The effects of toxic higher education and unpatriotic identity politics have frayed social cohesion, as evident in the U.S. and U.K. in the last few days. That is not to say everyone is unpatriotic, and there has been incredible bravery, community service, and organizing displayed as well. People are volunteering in my locality to shop for the elderly, nurses and doctors have separate parking and shopping hours, coffees are on the house, and businesses have rallied to manufacture respiratory ventilators, like we are in wartime.

But there also seems to be a clear division among two groups of people, regardless of their race, age, or class. One cares about their country, and to use the old phrase, heeds the last call of the bugle. The others are, well, this guy.

There needs to be a reconsideration of fundamental behavioural questions when such a significant section of the populace is either fundamentally stupid, selfish, or a combination of both. Add ideological gatekeepers in media and academia, and there is a perfect storm brewing.

It is the job of every sane conservative to relentlessly question every politician he encounters, regardless of party affiliation, about how to tackle China and diversify the supply chains, as well as how to counter the media blitz and propaganda, for lack of a better word, which has led to such a partisan atmosphere.

Renewing Our Memory of the Stiff Upper Lip

Conservatives are good at winning elections, and much better at losing everything else.

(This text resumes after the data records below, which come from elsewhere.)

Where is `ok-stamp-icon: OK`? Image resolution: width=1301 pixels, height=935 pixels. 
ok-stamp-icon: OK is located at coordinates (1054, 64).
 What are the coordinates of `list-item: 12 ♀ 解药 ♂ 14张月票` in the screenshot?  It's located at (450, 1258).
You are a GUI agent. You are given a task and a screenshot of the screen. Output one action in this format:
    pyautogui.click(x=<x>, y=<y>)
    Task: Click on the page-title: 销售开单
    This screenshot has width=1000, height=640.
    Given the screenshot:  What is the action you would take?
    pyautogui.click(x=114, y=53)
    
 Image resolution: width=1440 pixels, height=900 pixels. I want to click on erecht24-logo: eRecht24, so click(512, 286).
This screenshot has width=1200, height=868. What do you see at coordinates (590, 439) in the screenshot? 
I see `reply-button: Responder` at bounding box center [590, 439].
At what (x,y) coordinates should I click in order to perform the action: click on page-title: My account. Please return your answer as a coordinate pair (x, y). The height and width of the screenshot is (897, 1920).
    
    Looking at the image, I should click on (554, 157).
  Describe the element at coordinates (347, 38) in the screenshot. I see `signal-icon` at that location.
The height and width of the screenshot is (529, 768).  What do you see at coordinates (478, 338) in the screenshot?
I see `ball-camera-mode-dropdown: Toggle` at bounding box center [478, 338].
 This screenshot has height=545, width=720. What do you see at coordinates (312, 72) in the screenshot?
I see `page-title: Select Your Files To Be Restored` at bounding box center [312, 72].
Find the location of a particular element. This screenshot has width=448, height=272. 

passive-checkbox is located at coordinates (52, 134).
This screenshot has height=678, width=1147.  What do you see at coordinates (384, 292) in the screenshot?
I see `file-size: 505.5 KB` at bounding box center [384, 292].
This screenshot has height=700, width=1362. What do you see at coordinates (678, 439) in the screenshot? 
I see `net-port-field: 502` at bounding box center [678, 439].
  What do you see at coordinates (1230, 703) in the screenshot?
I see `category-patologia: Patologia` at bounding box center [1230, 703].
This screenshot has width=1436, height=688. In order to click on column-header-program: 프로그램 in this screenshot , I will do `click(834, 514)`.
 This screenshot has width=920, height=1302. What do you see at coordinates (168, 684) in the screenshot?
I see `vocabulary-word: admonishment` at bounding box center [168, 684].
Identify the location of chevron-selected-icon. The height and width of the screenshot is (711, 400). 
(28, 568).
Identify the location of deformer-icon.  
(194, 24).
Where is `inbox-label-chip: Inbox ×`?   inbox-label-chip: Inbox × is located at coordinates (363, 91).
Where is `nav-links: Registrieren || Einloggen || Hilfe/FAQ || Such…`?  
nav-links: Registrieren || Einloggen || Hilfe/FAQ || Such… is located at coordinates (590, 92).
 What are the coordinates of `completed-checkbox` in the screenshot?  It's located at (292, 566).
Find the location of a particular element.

For all the harrumphing, China is winning the propaganda war, despite being single-handedly responsible for all the deaths and job losses and global recession. In an earlier era, they’d be compelled to pay reparations.

There is no greater purpose for the state to exist than these two: the safety of the populace and defense of the realm.

That is unlikely now, and no one wants a toe-to-toe Cold War balancing with China, but it is delusional not to consider it a hostile power determined to hollow us from within. China’s economic and ideological power, influence, and reach need to be countered. But more than that, it is time to relitigate all the debates conservatives thought were worthless, or over and lost, including about ideological media, toxic and unpatriotic academia, and our frayed social contract.

For an entire civilization with no generational memory of what civilizational hardship, stoicism, great power rivalry, and total war looks like, this is as close as it gets. It’s an “indelible and poignant experience,” as a friend told me recently watching her kids trying to navigate this sudden global change, and a renewed appreciation for bellum omnium contra ones.

It is the original job of the government to unite and safeguard citizens during attacks from barbarians and plagues. There is no greater purpose for the state to exist than these two: the safety of the populace and defense of the realm. In short, during wars and pestilence, the government governs and the society unites, until normalcy returns.

As Hobbes himself warned, “before the time of Civill Society, or in the interruption thereof by Warre, there is nothing can strengthen a Covenant of Peace agreed on, against the temptations of Avarice, Ambition, Lust, or other strong desire, but the feare of that Invisible Power, which they every one Worship as God; and Feare as a Revenger of their perfidy.”

This too might pass, but under the next such social stress, weak leadership will be civilizationally fatal.